Figure 2

Pharmacological inhibitors of IP ₃ Rs inhibited 5-FCS- and E ₂ -induced MCF-7 cell growth. (A) The growth of MCF-7 cells induced by a 48 h treatment with 5-FCS was sensitive to pharmacological inhibitors of IP₃R. Left bar graph shows the cell number obtained in 0-FCS and serves as a control experiment in order to estimate the proliferative effect of 5-FCS. Caffeine (500 μM) and 2-APB (75 μM) were both able to inhibit significantly 5-FCS-stimulated cell growth (P < 0.05 and P < 0.001, respectively). Values are the mean ± S.E.M. of 6 independent experiments. (B) Pharmacological inhibition of IP₃R was responsible for the inhibition of E₂-induced cell growth. Whereas caffeine (500 μM) was ineffective alone in control conditions, it inhibited the stimulation of cell growth by E₂ (10 nM, P < 0.01).
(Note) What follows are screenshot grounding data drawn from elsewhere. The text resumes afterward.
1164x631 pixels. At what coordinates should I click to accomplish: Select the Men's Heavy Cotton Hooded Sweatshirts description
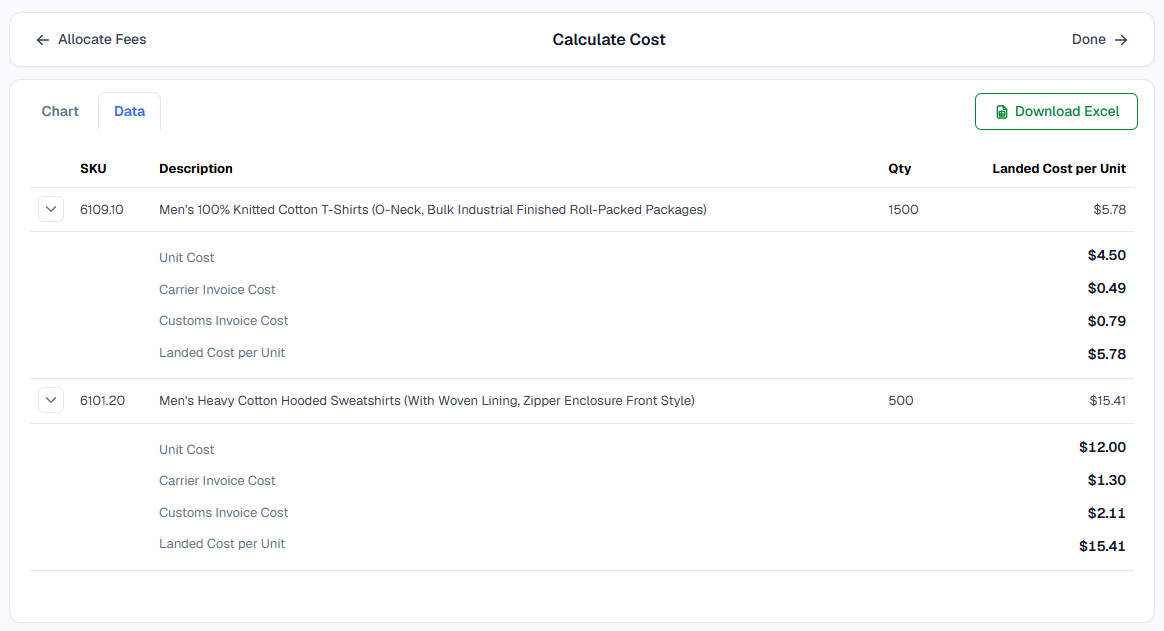tap(427, 401)
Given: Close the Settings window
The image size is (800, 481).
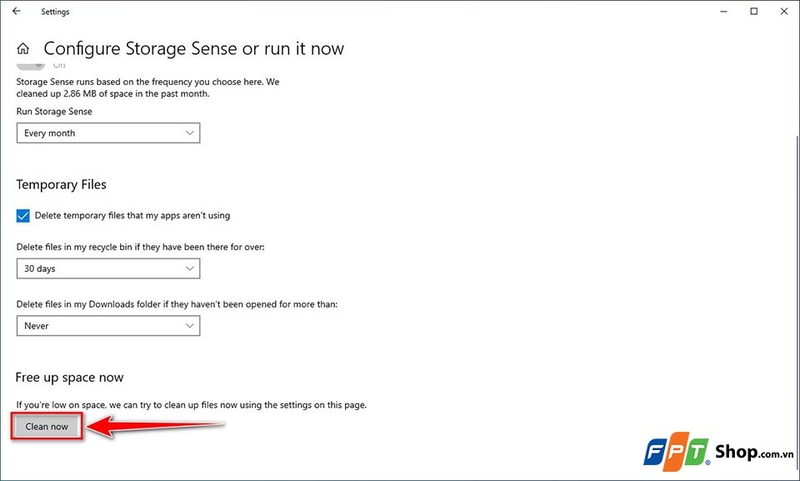Looking at the screenshot, I should tap(784, 11).
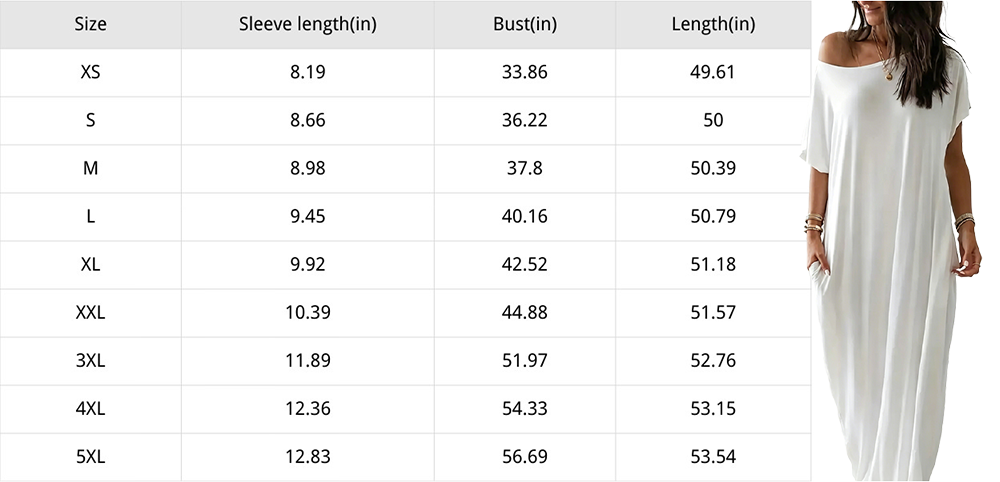
Task: Select the 4XL size row label
Action: point(91,409)
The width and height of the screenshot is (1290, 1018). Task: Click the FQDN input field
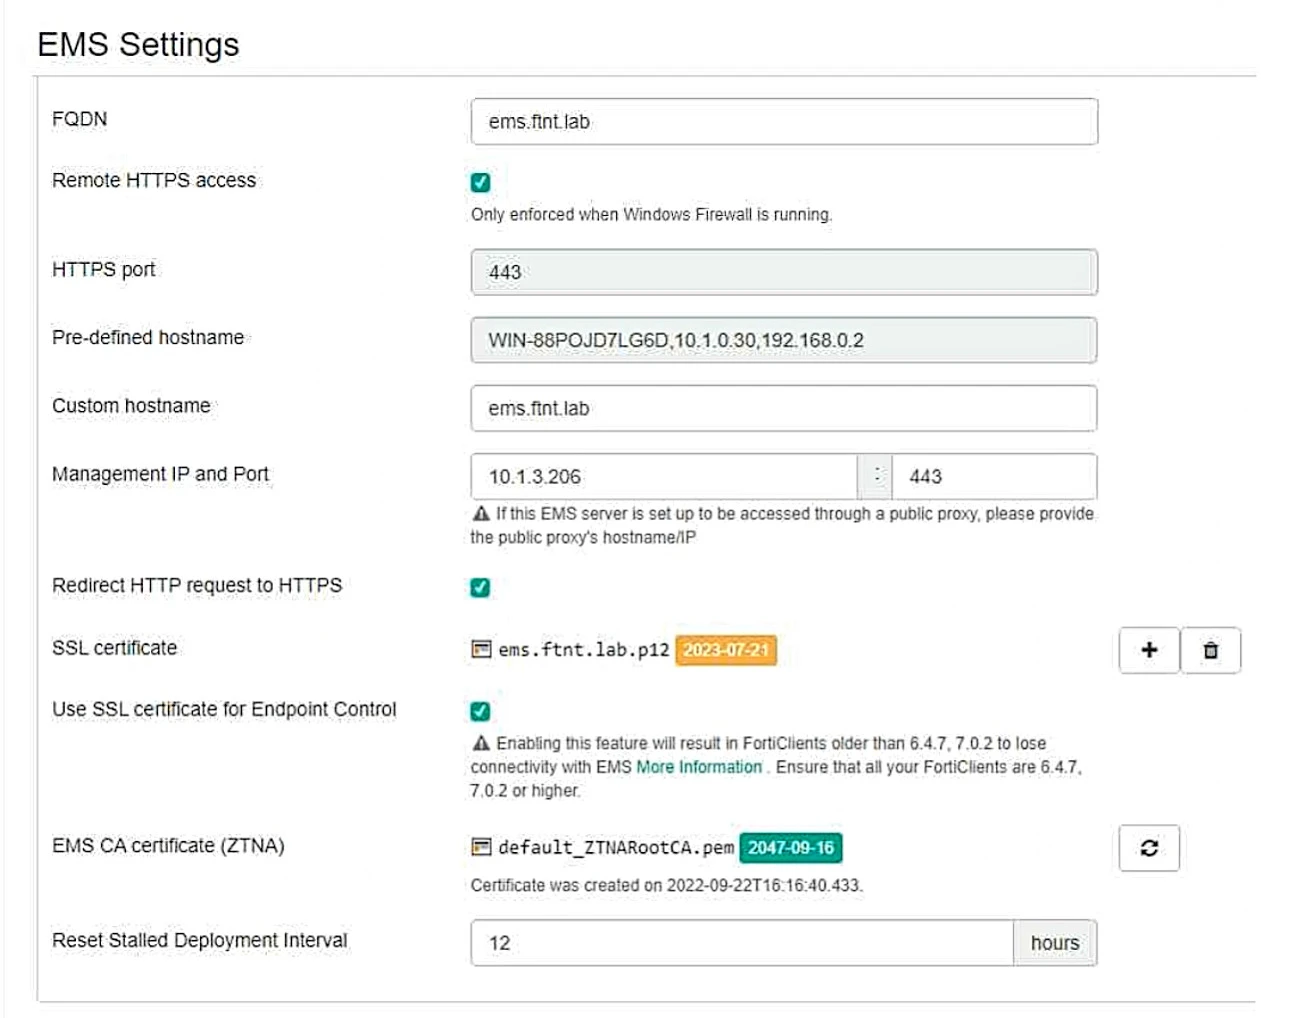(783, 122)
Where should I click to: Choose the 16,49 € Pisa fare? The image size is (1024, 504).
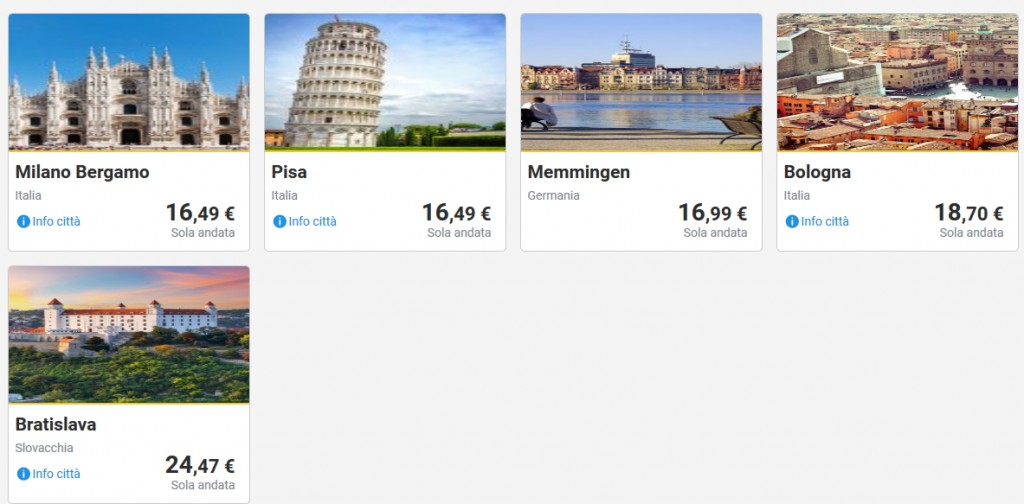pyautogui.click(x=456, y=213)
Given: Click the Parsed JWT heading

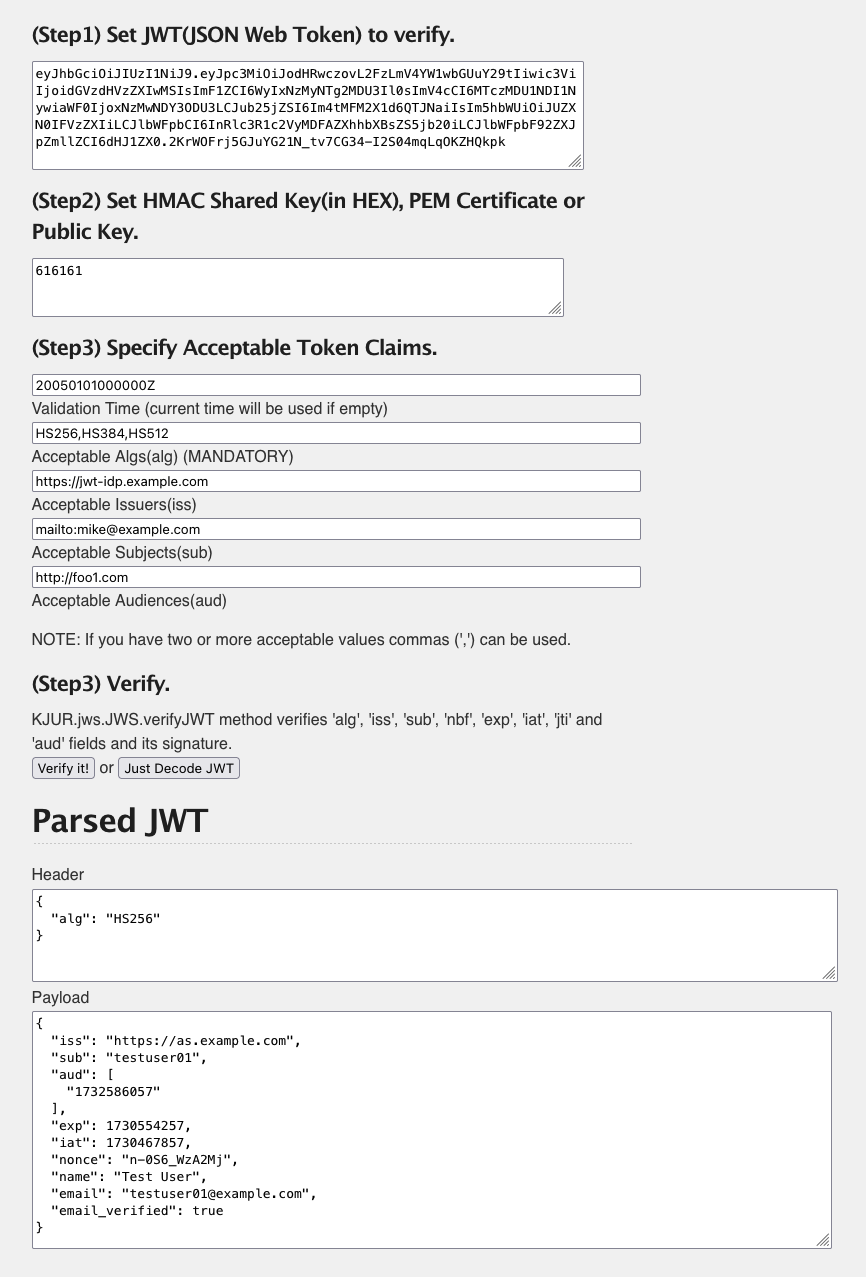Looking at the screenshot, I should pyautogui.click(x=119, y=821).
Values are the mean ± S.E.M. of 3 independent experiments. (C) XeC (10 μM) inhibited both 5-FCS and E₂-induced MCF-7 cell growth. Values are the mean ± S.E.M. of 4 independent experiments. (D) Kinetics and reversibility of the inhibition by caffeine of E₂-induced MCF-7 cell viability. Cells were starved for a 24 h period and were then stimulated by 10 nM E₂. Caffeine (500 μM) was either added (+caf) at the beginning of the experiment (a), or after 36 h (b). In both cases, caffeine inhibited the E₂-induced increase in cell viability (P < 0.001). The effect of caffeine was reversible since washout (-caf) of this compound after 36 h permitted to significantly restore the proliferative effect of E₂ at 72 h (c). Arrows indicate the time of application (downward) or washout (upward) of caffeine. Values are the mean ± S.E.M. of 3 independent experiments.